═════ Provided data ═════
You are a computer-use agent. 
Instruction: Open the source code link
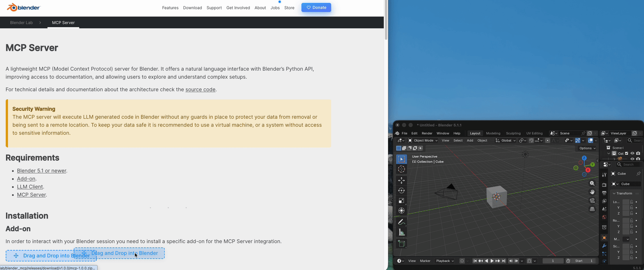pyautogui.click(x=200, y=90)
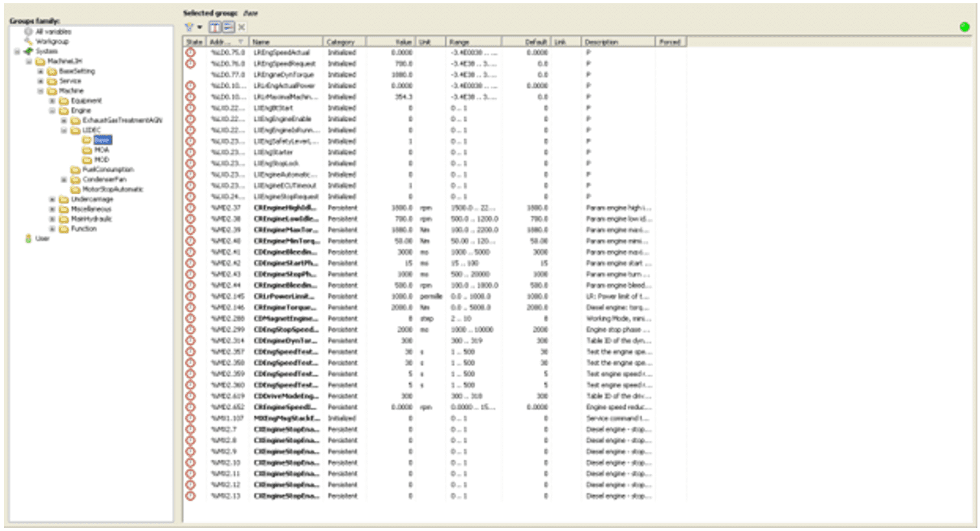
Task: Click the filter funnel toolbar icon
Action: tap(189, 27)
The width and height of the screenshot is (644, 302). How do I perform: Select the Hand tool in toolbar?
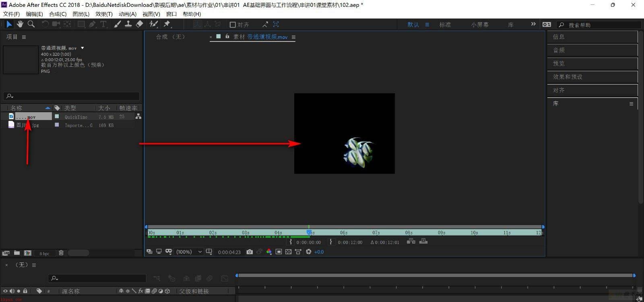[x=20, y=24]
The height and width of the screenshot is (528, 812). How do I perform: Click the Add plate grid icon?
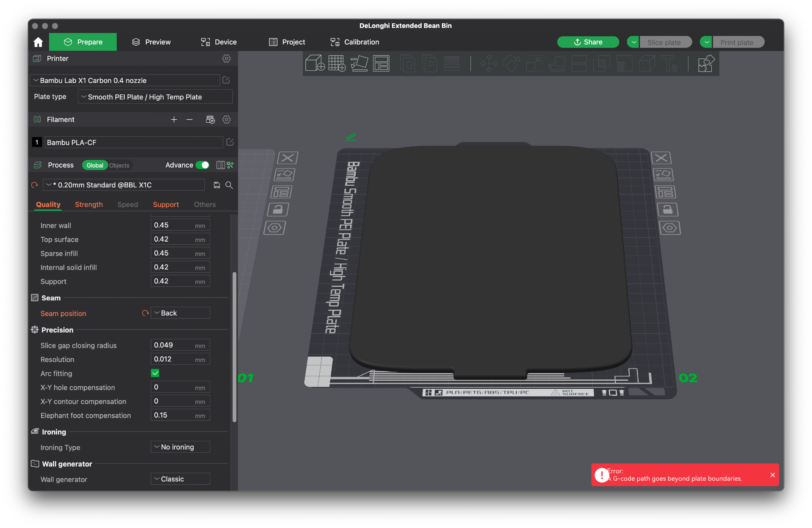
═════
◆ What needs to be done: Type out all of the records exactly, leaving out any picture.

◆ Solution to this problem:
You are a computer-use agent. 
Instruction: Open the source code link
pyautogui.click(x=200, y=90)
Task: Click the filter funnel toolbar icon
Action: tap(189, 27)
The width and height of the screenshot is (644, 302). How do I perform: Select the Hand tool in toolbar?
[x=20, y=24]
The height and width of the screenshot is (528, 812). How do I perform: Click the Add plate grid icon?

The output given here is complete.